Material provided
=== Begin Enclosure ===

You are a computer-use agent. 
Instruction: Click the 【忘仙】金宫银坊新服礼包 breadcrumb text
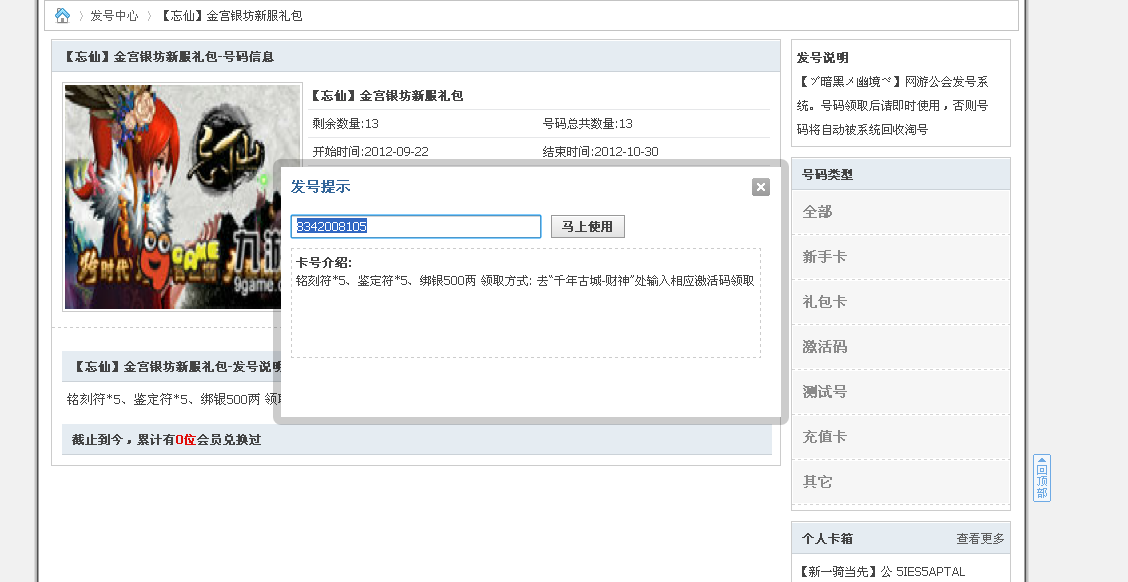pos(226,15)
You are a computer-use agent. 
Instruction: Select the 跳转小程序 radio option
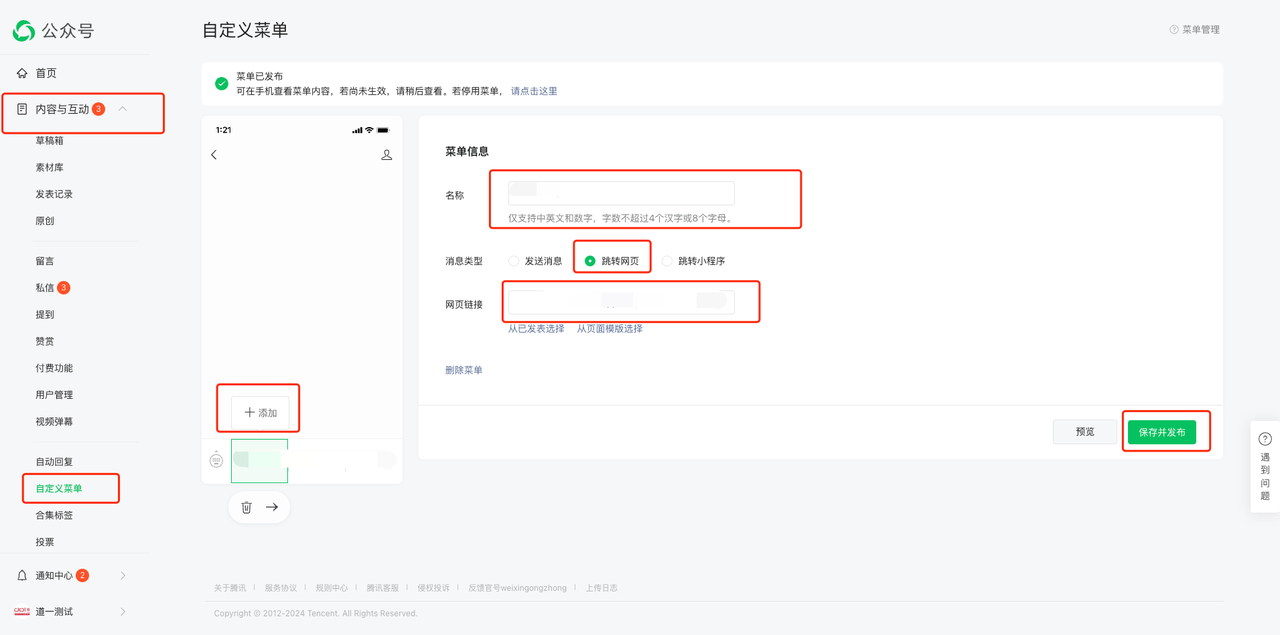coord(667,261)
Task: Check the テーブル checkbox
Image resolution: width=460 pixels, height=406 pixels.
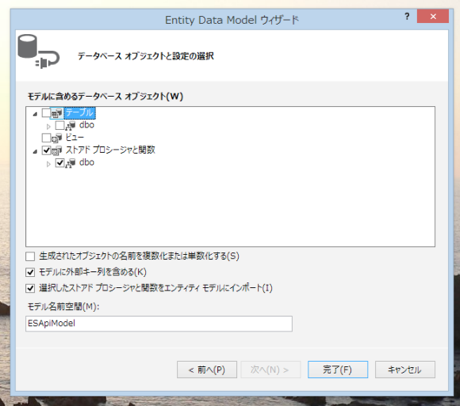Action: (46, 113)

=== End Enclosure ===

Task
Would you write out all of the records exactly, omitting the pictures?

Solution
You are a computer-use agent. 
Instruction: Click the 【忘仙】金宫银坊新服礼包 breadcrumb text
pos(226,15)
You are a computer-use agent. 
Instruction: Select the 跳转小程序 radio option
coord(667,261)
Task: Check the テーブル checkbox
Image resolution: width=460 pixels, height=406 pixels.
Action: (46, 113)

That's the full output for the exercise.